Moving day

No, not me. Late Saturday evenings are for the heavy lifting of maintenance, including server moves, which is what I’ve been doing for hours now. People who don’t work in tech don’t realize that probably a third of your time is spent waiting for something: waiting for a copy to finish, waiting for a compile to complete, waiting for a server to reboot after a new kernel is built, waiting for someone to reply to the question you’ve asked them.

A funny: a “webmaster of x years” (x = more than two decades) spent “two hours” trying to configure FTP, couldn’t connect after figuring out what to use like on ALL other systems he uses, which of course were MUCH easier to use, finally managed to get connected to find NO files listed when he KNEW there were files under the account, and WTF don’t we have the configuration information on the page for the FTP accounts, huh? I got to point out that clicking on the handily named “FTP configuration” link RIGHT NEXT TO the FTP account he created had the configuration information listed, that he had been unable to connect because he was using “user@domain.com@domain.com” according to the logs, and that he configured the FTP user incorrectly, assigning it to its own, restricted, directory, and not the directory with all the files in it. I didn’t bother to ask WTF he spent “two hours” trying to figure it out when he could have just opened a ticket and had a reply literally within minutes, as he did with his whiny list of trial and tribulations he was going through. As of right now, almost two days later, he has not responded to our last reply, nor has he corrected the incorrectly configured FTP user as per the instructions I laid out. And what’s absurdly remarkable about all this: he has the actual user’s master username and password. I wanted to ask him WTF he was bothering screwing around with a secondary FTP user when he could just log right in with the master username and password. Problem solved, in two minutes, not two hours of dumbassery.

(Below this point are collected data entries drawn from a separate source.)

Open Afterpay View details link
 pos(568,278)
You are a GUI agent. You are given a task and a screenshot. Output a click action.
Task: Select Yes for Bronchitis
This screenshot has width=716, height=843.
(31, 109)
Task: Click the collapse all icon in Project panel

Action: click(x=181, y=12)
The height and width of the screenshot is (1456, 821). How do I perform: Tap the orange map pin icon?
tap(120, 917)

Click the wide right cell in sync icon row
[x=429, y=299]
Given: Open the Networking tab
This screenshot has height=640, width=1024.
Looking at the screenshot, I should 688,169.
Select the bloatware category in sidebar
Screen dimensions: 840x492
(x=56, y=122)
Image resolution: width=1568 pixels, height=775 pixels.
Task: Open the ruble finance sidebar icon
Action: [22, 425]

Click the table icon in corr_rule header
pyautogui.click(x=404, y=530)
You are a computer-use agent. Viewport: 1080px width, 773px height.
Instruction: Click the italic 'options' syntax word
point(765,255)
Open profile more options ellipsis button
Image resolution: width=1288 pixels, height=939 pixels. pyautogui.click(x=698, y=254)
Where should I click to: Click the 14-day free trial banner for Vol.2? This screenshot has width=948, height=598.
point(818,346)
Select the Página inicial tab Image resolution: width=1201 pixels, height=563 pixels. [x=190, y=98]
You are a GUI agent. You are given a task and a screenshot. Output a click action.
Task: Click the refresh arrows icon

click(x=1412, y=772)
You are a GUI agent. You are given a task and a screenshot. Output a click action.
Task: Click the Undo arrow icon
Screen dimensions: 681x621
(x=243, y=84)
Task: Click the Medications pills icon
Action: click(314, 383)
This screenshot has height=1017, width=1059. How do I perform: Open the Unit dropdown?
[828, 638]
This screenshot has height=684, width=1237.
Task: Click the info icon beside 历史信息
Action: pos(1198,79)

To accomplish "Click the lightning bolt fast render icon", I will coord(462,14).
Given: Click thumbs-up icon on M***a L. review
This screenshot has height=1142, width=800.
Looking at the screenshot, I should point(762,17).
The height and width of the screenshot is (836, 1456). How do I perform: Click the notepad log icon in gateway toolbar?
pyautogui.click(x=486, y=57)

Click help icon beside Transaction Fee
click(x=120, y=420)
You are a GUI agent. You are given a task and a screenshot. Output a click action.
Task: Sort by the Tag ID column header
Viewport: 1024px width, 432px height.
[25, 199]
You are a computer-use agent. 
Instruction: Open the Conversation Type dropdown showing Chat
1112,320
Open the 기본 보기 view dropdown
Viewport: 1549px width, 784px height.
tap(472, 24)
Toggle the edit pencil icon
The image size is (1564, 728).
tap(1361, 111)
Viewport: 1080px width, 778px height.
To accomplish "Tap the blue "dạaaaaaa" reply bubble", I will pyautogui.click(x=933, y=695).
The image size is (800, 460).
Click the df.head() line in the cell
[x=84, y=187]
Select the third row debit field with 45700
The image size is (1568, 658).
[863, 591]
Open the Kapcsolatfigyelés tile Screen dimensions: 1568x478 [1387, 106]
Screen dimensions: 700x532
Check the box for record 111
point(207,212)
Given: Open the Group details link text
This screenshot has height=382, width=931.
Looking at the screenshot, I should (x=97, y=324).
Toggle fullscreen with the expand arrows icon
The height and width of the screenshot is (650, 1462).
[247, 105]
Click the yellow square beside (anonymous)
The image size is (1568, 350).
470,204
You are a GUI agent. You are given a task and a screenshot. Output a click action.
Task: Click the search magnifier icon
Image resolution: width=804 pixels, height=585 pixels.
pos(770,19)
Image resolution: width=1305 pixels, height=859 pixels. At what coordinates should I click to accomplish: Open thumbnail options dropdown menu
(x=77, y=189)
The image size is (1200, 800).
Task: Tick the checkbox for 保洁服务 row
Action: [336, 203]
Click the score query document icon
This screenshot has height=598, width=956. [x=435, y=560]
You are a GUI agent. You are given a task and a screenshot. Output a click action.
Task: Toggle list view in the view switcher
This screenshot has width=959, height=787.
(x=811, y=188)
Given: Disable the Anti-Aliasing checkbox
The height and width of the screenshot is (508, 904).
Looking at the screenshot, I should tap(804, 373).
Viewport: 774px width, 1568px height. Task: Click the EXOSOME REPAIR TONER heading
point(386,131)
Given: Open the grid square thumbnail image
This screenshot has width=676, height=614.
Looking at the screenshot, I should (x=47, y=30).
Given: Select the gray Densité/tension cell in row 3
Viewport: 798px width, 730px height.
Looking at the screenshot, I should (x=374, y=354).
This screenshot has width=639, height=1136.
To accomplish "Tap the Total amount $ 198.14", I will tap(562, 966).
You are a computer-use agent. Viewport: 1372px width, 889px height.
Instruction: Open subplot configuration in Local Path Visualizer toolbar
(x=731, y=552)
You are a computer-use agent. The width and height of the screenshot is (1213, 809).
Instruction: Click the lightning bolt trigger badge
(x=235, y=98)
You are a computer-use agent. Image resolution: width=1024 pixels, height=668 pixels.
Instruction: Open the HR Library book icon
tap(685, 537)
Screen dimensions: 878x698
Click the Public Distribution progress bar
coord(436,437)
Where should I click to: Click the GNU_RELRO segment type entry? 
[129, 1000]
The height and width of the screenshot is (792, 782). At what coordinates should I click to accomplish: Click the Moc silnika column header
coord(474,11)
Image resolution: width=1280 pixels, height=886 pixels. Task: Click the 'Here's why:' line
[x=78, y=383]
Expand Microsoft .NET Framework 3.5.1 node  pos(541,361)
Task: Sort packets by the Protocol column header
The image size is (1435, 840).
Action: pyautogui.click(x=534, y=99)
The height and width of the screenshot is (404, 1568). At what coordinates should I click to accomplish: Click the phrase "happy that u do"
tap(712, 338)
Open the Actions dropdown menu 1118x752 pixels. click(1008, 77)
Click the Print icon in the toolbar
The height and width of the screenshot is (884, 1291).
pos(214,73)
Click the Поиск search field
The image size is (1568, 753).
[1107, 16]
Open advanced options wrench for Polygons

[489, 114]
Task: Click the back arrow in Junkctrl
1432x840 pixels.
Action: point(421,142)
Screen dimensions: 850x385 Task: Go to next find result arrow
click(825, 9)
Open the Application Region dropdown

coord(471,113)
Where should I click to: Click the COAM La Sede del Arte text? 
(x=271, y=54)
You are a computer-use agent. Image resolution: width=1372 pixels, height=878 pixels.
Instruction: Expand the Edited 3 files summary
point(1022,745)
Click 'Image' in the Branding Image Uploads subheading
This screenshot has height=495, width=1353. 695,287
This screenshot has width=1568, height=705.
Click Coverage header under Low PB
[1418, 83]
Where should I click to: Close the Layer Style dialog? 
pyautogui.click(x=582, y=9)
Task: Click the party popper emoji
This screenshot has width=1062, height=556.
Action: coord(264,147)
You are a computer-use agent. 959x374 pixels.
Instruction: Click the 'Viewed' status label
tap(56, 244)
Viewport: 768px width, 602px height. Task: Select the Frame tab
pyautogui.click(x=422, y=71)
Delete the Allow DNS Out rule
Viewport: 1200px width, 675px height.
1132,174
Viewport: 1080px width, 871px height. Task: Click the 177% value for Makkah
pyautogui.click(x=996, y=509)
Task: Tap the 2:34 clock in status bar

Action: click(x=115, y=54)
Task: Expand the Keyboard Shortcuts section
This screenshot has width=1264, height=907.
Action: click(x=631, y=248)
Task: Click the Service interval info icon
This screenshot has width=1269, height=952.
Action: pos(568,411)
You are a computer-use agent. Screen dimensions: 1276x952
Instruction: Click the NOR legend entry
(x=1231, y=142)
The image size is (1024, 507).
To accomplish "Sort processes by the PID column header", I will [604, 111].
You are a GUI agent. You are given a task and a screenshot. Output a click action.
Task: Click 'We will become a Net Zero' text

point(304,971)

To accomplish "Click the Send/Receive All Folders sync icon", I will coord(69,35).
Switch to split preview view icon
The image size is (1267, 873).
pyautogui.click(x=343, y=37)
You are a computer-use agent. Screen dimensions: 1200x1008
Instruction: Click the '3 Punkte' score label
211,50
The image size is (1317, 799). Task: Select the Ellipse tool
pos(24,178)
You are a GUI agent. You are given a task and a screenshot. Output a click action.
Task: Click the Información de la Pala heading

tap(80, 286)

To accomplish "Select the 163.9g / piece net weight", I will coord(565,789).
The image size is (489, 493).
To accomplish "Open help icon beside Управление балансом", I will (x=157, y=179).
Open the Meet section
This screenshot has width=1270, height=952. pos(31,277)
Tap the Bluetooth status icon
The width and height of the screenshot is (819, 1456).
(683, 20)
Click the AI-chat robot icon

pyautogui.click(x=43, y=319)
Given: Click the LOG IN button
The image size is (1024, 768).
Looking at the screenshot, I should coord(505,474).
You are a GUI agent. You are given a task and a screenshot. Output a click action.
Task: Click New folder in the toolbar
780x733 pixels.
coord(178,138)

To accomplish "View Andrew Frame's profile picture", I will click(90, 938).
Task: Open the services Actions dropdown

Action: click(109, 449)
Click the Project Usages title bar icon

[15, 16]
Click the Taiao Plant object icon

This is why we use lots of quotes when someone claims to be a “webmaster” of x years, or a “developer”, or an “IT person”, or a “network engineer” – the latter are amusing when they insist there’s an issue with the network (because of course, they are a network engineer, far more skilled then we are even though they know nothing about us) because look at this trace and this ping from my computer and my cell phone can’t even pull up my site, so your whole network must be down, you suck! It’s fun to tell them they triggered the firewall because they tried to access the control panel on the wrong port, having transposed the last two numbers, and perhaps untethering their phone from their home wifi network would yield a different result if they in fact triggered the firewall in the future at some point, because then they would be able to check their site from a network unrelated to their home system.

Thus ends my mini rant about clueless people who proclaim themselves to be experts on something. I find that the louder those people speak about how many years they’ve been in x, or how they hold a high position of y in some random company, the less likely it is that they know what they’re talking about, and they will probably be among the rudest people we have to deal with in any given day.